RECORDS FOR THE EXERCISE:
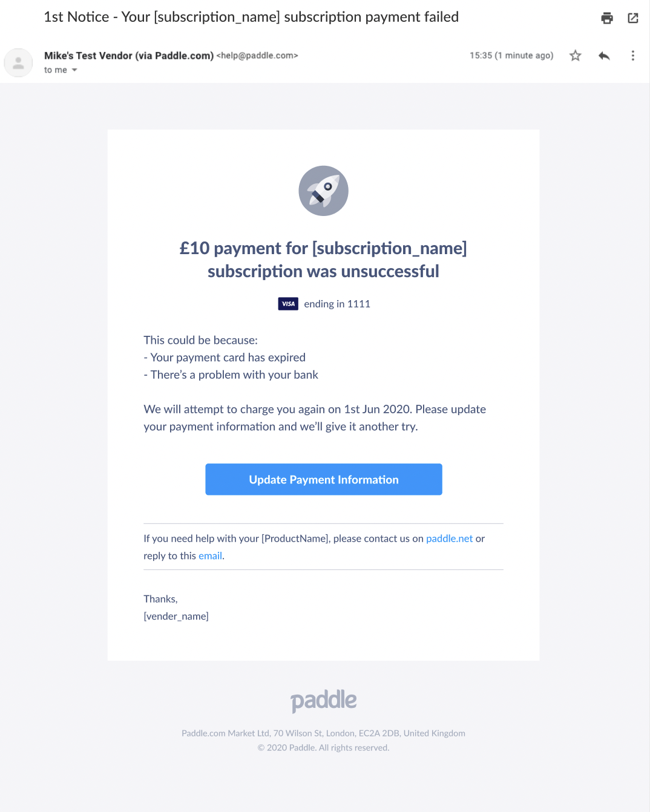The image size is (650, 812).
Task: Click the sender's profile avatar
Action: [19, 62]
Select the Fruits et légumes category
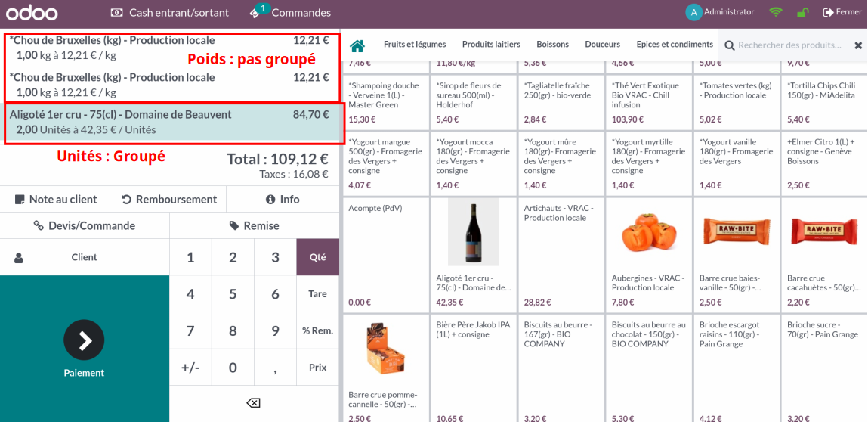 click(x=415, y=45)
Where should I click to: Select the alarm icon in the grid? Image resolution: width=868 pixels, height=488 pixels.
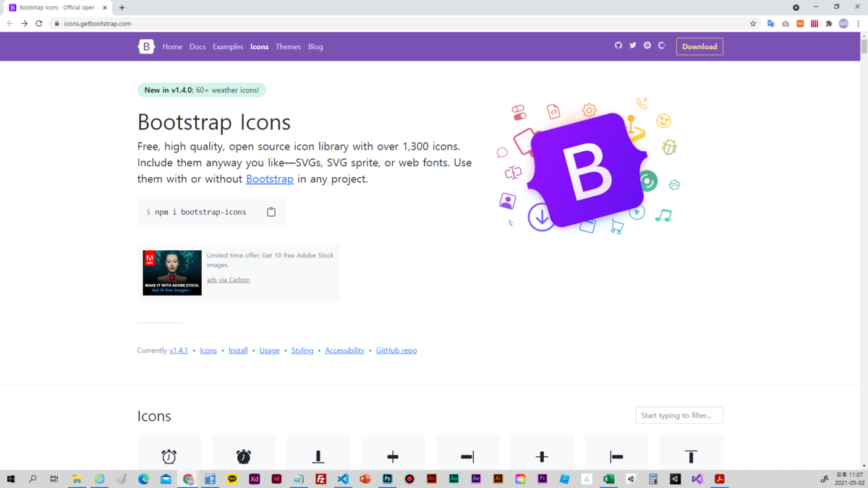[169, 456]
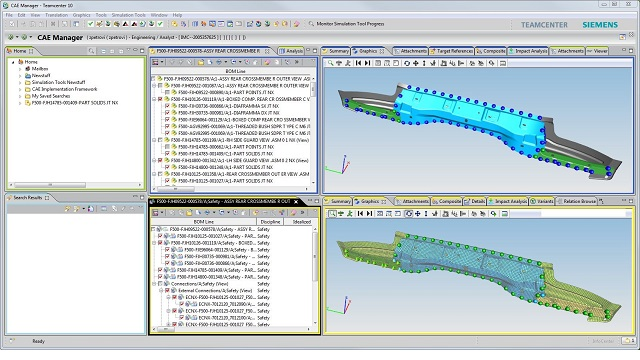Expand the Mailbox tree node
This screenshot has height=360, width=640.
pyautogui.click(x=20, y=69)
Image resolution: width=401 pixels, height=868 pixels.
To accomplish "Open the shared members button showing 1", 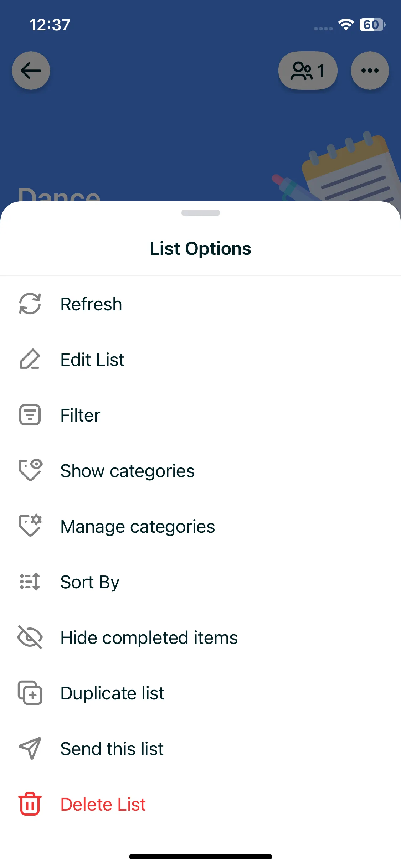I will pos(308,71).
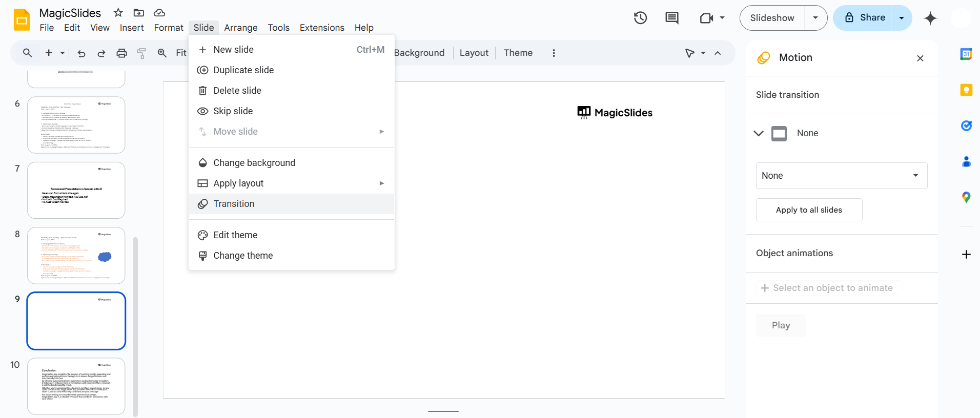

WHAT THIS TASK INVOLVES: From the records above, quote word for word only the lines beginning at the line that has "Select the Fruits et légumes category" and stopping after the line that has "Image resolution: width=401". Omit the pictures.

RESPONSE TO THE TASK:
Select the Fruits et légumes category
 click(x=415, y=45)
Where should I click to: Select the alarm icon in the grid? Image resolution: width=868 pixels, height=488 pixels.
[169, 456]
Expand the Mailbox tree node
This screenshot has height=360, width=640.
pyautogui.click(x=20, y=69)
Image resolution: width=401 pixels, height=868 pixels.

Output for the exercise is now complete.